→ Direction
Extract everything from the first line of the entries down to the line containing "Go to the Integrate", inclusive, and reproduce those lines verbatim.

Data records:
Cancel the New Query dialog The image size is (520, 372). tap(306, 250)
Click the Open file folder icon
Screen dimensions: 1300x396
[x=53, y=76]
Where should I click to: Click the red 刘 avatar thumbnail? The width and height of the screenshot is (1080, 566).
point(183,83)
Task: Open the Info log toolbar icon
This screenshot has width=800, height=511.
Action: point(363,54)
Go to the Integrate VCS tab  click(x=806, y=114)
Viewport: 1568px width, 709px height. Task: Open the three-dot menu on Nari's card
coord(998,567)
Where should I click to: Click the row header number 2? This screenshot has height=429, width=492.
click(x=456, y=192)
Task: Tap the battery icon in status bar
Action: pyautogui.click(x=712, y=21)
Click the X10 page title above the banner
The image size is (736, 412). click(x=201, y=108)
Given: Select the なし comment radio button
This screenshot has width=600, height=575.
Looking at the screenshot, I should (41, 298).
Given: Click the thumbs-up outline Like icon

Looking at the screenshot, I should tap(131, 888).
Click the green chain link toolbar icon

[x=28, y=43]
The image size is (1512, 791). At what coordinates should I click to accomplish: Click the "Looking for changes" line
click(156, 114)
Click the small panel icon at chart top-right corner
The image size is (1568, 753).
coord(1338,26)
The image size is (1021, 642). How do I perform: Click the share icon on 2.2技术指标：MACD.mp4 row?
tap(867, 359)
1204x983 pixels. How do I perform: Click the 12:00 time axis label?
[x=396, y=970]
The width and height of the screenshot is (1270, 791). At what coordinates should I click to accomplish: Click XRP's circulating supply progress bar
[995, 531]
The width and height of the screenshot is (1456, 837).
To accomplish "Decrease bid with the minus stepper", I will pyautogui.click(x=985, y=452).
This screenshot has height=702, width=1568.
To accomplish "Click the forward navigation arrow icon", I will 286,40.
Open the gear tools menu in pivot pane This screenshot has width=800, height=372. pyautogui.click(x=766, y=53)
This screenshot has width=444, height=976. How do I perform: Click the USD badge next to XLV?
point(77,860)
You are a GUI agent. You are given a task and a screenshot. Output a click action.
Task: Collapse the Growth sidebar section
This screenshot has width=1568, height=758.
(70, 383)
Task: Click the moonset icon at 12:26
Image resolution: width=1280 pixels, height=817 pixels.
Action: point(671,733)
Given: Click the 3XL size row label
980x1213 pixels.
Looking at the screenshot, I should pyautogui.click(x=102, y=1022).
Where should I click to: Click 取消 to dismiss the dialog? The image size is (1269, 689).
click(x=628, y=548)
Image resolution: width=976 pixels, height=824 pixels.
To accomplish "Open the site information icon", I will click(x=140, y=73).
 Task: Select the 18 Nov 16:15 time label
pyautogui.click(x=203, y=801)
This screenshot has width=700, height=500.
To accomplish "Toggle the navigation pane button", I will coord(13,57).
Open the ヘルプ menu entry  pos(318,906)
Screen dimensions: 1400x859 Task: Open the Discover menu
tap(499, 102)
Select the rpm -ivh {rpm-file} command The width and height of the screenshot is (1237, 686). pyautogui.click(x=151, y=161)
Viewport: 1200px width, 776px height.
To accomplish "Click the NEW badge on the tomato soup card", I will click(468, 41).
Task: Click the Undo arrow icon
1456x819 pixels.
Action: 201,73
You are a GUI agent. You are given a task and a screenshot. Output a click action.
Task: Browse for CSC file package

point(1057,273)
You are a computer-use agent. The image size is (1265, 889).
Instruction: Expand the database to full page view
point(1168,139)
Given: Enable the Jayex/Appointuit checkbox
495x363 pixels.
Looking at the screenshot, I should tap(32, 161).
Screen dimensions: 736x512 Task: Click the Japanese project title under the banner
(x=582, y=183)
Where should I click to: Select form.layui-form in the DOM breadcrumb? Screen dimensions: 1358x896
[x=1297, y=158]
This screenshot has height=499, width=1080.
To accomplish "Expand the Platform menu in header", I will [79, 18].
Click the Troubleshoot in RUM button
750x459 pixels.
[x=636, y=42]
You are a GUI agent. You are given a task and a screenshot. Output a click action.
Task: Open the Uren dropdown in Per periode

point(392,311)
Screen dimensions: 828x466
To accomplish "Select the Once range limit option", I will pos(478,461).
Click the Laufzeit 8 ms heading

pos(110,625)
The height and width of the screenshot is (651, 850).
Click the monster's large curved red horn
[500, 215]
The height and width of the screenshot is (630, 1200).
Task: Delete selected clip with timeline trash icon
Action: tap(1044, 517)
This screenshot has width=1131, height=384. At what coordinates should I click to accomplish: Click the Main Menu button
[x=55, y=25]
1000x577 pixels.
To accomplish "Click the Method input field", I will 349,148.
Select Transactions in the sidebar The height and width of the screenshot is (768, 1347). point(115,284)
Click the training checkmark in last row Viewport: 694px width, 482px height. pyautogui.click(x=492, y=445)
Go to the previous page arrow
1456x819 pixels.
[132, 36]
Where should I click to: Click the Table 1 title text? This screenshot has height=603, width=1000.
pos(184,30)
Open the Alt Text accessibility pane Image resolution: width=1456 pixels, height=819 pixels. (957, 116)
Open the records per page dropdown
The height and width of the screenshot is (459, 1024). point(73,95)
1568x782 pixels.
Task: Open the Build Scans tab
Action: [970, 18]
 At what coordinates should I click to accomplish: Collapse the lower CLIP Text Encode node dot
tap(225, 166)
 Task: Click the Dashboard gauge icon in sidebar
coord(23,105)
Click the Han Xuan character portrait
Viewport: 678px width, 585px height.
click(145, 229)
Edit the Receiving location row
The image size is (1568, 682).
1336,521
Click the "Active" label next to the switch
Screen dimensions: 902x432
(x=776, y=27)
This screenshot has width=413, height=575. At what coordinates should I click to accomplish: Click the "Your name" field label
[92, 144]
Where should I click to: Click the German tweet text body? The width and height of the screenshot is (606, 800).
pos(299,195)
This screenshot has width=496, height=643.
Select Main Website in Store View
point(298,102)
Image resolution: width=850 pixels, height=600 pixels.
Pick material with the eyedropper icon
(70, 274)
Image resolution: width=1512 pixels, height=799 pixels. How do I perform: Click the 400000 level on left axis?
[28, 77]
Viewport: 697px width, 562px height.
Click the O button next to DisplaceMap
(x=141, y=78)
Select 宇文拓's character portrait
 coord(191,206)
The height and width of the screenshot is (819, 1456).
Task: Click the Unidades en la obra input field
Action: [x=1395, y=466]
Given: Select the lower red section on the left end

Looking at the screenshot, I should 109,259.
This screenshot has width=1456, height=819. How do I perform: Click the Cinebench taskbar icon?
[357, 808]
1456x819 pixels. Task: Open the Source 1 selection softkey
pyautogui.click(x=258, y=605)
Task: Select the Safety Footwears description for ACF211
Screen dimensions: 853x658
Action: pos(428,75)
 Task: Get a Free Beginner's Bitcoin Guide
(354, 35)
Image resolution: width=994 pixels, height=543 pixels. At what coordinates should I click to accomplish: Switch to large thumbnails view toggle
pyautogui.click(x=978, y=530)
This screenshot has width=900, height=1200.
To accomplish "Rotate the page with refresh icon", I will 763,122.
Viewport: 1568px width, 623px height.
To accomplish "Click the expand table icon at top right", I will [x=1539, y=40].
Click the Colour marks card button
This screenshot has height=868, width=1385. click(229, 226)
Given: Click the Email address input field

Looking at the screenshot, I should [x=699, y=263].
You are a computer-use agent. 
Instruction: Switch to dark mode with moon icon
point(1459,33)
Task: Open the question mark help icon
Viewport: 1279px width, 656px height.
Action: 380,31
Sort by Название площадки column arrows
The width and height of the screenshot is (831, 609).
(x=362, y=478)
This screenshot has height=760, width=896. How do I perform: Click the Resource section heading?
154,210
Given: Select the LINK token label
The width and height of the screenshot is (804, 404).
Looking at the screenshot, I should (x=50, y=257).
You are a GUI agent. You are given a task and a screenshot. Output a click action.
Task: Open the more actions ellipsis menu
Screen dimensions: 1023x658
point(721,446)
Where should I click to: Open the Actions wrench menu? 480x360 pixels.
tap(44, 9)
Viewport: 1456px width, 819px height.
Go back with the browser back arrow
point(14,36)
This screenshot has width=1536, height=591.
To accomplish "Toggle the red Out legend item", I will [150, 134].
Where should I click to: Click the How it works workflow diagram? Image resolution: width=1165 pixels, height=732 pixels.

→ Task result
Cancel the New Query dialog The image size is (520, 372). tap(306, 250)
Click the Open file folder icon
Screen dimensions: 1300x396
[x=53, y=76]
Where should I click to: Click the red 刘 avatar thumbnail? The width and height of the screenshot is (1080, 566).
point(183,83)
Task: Open the Info log toolbar icon
This screenshot has width=800, height=511.
Action: point(363,54)
Go to the Integrate VCS tab  click(x=806, y=114)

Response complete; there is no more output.